Proponents of the federal government’s runaway spending and money-printing argue that US data showing rising inflation are “passing” outliers or otherwise unrepresentative of a serious problem looming. But new data The figures published by the Organization for Economic Cooperation and Development (OECD) show that inflation in industrialized countries has reached a high level that has not been reached since 2008.
The OECD only uncovered that prices in the industrialized countries it monitors rose by 3.3 percent from April 2020 to April 2021. Energy prices rose a shocking 16.3 percent, while food prices were less volatile, rising a more modest 1.6 percent.
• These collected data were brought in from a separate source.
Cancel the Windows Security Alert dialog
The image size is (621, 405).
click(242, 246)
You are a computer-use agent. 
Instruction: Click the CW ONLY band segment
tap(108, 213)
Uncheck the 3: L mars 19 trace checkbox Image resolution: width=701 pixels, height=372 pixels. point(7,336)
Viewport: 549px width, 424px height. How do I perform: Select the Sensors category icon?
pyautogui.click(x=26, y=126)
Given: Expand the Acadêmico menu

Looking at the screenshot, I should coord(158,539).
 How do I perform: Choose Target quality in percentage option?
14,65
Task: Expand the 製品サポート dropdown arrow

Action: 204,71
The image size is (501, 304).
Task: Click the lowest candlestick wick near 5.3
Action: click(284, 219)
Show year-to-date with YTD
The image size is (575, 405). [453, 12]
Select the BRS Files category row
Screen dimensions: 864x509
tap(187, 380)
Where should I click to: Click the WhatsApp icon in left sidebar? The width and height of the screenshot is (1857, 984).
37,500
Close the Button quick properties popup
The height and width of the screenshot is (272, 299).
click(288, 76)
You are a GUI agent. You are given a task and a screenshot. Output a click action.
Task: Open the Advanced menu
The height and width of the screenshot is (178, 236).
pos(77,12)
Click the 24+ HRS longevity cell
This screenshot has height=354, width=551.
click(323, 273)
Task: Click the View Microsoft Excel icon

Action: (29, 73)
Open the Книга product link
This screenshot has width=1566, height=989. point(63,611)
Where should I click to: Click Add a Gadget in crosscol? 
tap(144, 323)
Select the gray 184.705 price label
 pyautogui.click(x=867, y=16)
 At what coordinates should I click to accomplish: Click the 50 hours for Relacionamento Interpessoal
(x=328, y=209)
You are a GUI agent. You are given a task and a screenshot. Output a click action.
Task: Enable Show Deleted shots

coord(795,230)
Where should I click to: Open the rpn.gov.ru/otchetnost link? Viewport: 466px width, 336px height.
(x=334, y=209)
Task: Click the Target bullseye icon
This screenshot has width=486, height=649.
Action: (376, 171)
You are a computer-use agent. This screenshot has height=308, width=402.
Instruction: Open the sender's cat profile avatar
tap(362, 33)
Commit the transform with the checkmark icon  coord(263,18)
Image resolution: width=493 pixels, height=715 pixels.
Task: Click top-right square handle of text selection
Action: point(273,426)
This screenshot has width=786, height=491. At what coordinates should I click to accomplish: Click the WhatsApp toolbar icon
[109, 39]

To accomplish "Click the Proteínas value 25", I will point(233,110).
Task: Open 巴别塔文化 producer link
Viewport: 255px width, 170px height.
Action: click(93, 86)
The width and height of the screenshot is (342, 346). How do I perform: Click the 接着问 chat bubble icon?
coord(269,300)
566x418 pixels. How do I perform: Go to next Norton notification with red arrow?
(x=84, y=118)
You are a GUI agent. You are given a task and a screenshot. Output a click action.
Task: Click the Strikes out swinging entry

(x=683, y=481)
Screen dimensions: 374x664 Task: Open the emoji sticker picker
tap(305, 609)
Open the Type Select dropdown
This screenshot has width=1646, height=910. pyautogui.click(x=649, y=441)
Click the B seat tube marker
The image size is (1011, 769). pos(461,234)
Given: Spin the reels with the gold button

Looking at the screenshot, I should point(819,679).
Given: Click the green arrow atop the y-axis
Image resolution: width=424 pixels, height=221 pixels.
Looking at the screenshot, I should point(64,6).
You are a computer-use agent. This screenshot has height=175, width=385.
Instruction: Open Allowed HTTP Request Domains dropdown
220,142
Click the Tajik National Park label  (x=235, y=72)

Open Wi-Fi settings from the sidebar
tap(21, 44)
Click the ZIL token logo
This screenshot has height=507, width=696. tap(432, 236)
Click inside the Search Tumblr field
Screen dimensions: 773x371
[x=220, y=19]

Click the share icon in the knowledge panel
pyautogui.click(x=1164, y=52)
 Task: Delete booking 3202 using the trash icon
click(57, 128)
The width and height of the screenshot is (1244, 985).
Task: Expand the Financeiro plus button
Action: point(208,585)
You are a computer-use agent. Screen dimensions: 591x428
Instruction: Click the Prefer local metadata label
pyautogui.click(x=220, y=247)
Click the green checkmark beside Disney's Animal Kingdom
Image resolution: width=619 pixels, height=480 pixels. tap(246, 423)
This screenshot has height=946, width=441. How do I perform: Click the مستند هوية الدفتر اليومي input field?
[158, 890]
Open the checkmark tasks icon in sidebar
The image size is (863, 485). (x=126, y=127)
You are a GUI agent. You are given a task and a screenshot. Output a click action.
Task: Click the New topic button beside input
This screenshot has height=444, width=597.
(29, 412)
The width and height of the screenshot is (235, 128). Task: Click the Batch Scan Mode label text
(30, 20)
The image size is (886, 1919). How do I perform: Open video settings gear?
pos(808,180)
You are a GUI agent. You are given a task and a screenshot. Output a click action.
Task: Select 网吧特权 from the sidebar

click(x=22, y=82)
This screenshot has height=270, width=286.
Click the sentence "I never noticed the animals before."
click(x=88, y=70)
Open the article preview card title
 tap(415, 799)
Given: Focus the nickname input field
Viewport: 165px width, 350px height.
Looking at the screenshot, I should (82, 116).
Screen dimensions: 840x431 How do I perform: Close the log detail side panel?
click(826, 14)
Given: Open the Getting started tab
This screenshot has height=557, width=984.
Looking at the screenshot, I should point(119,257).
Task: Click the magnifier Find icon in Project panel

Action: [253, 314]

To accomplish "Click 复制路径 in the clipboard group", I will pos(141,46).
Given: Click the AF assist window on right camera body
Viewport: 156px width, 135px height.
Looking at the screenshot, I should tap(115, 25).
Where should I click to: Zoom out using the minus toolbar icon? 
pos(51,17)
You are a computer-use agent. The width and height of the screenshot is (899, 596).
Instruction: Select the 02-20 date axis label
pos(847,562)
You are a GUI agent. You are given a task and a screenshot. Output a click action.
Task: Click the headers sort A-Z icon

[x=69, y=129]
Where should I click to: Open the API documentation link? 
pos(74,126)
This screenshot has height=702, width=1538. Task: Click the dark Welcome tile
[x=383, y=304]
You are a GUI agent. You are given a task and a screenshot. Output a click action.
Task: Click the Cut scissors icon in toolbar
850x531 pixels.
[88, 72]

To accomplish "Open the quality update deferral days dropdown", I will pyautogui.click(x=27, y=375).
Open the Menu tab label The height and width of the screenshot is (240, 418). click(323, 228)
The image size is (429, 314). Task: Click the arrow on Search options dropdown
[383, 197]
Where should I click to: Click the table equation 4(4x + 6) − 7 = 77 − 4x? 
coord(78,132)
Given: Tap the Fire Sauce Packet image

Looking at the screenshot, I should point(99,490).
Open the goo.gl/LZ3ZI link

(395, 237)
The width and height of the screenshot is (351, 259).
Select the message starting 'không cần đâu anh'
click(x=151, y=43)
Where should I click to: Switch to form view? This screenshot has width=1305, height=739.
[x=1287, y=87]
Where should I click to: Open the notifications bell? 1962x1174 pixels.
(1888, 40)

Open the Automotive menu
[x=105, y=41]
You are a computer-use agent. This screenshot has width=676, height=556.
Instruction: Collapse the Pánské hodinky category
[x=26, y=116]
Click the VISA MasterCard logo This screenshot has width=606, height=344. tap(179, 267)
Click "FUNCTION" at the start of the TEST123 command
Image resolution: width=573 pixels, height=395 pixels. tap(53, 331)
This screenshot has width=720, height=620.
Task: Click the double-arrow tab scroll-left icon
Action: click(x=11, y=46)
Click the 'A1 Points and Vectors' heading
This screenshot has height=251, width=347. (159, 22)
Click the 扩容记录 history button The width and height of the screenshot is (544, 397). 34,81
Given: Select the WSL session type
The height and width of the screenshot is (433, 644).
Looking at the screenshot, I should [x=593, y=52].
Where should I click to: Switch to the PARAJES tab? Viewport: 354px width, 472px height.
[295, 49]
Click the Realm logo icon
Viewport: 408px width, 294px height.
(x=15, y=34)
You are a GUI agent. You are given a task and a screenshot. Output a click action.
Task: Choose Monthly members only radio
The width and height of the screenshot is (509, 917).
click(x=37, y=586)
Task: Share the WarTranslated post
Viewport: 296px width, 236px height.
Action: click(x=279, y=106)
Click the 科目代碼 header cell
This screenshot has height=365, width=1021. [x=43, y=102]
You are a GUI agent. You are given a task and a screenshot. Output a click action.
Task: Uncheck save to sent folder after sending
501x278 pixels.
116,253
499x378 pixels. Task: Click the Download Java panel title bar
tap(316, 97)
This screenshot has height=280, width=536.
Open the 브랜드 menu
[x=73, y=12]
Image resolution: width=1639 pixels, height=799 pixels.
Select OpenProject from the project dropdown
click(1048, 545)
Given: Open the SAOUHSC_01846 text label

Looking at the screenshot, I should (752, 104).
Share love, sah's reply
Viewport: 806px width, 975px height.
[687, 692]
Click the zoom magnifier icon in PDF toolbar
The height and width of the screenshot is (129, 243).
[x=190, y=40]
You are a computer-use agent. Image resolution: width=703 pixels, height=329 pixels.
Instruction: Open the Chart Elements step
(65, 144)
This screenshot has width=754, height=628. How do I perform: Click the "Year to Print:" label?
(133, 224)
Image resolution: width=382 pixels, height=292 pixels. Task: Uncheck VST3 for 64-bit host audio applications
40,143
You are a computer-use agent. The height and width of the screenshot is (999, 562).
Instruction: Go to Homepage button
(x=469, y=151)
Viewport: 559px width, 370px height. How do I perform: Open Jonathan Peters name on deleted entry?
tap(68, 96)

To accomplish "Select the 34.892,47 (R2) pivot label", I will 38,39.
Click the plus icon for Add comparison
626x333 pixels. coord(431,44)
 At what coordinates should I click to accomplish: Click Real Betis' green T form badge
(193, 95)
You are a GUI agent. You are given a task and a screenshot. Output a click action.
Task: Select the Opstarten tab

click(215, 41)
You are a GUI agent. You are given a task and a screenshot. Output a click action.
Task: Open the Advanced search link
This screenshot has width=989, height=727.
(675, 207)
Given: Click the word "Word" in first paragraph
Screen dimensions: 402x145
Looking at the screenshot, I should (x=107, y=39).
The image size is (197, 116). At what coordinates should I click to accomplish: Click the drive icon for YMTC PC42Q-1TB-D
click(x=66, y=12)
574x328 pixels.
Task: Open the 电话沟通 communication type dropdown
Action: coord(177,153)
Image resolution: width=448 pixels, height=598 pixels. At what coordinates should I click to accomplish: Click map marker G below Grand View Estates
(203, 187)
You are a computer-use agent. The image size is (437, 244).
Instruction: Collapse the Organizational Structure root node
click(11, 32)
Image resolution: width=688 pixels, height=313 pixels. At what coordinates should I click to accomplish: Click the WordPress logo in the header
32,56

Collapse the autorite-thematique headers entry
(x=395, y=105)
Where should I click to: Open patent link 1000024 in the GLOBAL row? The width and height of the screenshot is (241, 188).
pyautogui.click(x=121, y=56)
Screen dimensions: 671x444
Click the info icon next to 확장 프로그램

This graphic from CNN business helps put the data into perspective:
Image source: CNN Business
It is increasingly impossible to deny that prices are rising both in the US and around the world. Why is that important?
Well, inflation works like a stealth tax on ordinary people. Their purchasing power is eroded and their quality of life deteriorates as a result. Inflation manifests itself in a myriad of small but damaging forms.
For example a top manager at Costco recently warned that his retail chain will have to raise prices on essential essentials like bottled water and chicken due to the skyrocketing costs in their supply chain. Other consumers are hit by “shrinkage” With stores shrinking the size of packages at a certain price, it’s a sneaky approach for retailers to be wary of the setbacks that come with increasing sticker prices.
Either way we all lose.
And all of this can ultimately be traced back to political decisions. Inflation is no accident. This is what happens when the government prints money to pay for expenses instead of collecting taxes directly.
“Almost a quarter of the money in circulation has been created since January 2020”, most recently FEE economist Peter Jacobsen pointed out. But printing more money doesn’t mean we actually have more stuff, and “as more dollars chase the exact same goods, prices will go up.”
There are no free lunches and no government expenses. This is how business works, whether here in the USA or in nations around the globe.